• YOUR OBJECTIVE:
Transcribe exactly the line that contains "Show ALL price history" and every line after it to the end of the entries, and nothing more.

------ DATA TO PROCESS ------

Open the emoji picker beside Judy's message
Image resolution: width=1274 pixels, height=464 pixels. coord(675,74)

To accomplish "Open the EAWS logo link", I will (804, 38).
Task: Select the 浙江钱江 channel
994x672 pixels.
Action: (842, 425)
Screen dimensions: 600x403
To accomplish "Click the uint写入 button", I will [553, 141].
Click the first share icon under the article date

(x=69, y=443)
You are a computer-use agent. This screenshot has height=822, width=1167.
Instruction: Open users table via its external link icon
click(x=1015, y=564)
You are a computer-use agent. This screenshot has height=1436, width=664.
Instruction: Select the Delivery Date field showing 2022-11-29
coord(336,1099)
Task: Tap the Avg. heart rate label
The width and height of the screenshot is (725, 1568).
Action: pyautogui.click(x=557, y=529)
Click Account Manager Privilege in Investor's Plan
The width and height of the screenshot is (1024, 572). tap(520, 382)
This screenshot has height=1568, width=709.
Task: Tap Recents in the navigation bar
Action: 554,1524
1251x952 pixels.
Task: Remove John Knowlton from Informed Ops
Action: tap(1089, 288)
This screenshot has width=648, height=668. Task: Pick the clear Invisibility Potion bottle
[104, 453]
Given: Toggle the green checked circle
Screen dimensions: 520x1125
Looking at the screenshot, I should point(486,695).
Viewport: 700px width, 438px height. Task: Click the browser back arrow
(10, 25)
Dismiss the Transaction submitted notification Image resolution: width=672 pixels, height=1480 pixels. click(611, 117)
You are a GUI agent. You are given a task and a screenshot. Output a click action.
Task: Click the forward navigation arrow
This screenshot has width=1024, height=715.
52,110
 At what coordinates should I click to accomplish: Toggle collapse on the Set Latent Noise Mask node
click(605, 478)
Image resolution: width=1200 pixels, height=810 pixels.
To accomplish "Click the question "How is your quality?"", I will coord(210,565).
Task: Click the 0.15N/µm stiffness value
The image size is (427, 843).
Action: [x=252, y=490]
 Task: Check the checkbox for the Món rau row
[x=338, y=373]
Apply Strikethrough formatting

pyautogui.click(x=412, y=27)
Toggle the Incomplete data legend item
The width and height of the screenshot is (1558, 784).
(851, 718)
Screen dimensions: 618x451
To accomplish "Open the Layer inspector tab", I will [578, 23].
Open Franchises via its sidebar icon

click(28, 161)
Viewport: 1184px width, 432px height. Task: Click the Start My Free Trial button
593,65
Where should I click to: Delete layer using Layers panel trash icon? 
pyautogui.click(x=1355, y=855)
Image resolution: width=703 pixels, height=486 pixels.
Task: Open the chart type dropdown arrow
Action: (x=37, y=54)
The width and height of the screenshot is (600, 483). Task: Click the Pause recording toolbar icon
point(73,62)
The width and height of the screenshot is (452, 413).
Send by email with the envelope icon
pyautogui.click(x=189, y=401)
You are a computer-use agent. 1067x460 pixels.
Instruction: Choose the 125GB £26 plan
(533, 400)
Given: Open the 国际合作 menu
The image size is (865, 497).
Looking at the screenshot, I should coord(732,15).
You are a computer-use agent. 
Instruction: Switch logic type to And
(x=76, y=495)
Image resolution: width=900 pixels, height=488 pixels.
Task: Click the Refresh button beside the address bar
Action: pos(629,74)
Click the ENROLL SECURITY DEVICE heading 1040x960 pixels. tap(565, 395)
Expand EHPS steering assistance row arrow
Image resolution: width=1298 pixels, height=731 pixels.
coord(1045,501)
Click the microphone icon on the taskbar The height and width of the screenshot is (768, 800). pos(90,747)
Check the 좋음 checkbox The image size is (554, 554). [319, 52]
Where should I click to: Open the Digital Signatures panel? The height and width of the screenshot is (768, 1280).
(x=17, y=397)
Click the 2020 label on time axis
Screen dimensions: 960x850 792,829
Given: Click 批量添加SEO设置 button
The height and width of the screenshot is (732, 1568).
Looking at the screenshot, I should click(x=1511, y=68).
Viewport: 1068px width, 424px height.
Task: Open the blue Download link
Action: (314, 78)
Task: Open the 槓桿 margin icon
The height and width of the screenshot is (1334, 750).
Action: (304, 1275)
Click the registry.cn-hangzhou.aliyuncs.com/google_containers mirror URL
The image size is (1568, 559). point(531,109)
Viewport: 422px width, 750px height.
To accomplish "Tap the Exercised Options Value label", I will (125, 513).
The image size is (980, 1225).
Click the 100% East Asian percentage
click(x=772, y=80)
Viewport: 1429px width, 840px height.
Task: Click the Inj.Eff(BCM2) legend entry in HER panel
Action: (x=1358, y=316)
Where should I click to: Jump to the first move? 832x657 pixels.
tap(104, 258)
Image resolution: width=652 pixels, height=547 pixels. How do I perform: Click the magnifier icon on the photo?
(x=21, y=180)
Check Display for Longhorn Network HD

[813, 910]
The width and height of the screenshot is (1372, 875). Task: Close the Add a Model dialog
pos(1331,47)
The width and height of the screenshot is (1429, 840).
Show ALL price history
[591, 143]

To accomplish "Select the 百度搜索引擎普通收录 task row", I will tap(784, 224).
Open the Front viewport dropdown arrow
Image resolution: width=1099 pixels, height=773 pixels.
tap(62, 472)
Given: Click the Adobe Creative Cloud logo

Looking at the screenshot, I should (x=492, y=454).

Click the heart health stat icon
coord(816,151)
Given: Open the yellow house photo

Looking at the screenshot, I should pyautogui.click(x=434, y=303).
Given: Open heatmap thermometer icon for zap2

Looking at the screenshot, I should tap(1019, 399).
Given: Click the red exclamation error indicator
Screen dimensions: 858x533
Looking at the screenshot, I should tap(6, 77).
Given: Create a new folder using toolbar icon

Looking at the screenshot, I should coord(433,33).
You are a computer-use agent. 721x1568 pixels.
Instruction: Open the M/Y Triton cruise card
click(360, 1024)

------

• RESPONSE AREA:
Show ALL price history
[591, 143]

To accomplish "Select the 百度搜索引擎普通收录 task row", I will tap(784, 224).
Open the Front viewport dropdown arrow
Image resolution: width=1099 pixels, height=773 pixels.
tap(62, 472)
Given: Click the Adobe Creative Cloud logo

Looking at the screenshot, I should (x=492, y=454).

Click the heart health stat icon
coord(816,151)
Given: Open the yellow house photo

Looking at the screenshot, I should pyautogui.click(x=434, y=303).
Given: Open heatmap thermometer icon for zap2

Looking at the screenshot, I should tap(1019, 399).
Given: Click the red exclamation error indicator
Screen dimensions: 858x533
Looking at the screenshot, I should tap(6, 77).
Given: Create a new folder using toolbar icon

Looking at the screenshot, I should coord(433,33).
You are a computer-use agent. 721x1568 pixels.
Instruction: Open the M/Y Triton cruise card
click(360, 1024)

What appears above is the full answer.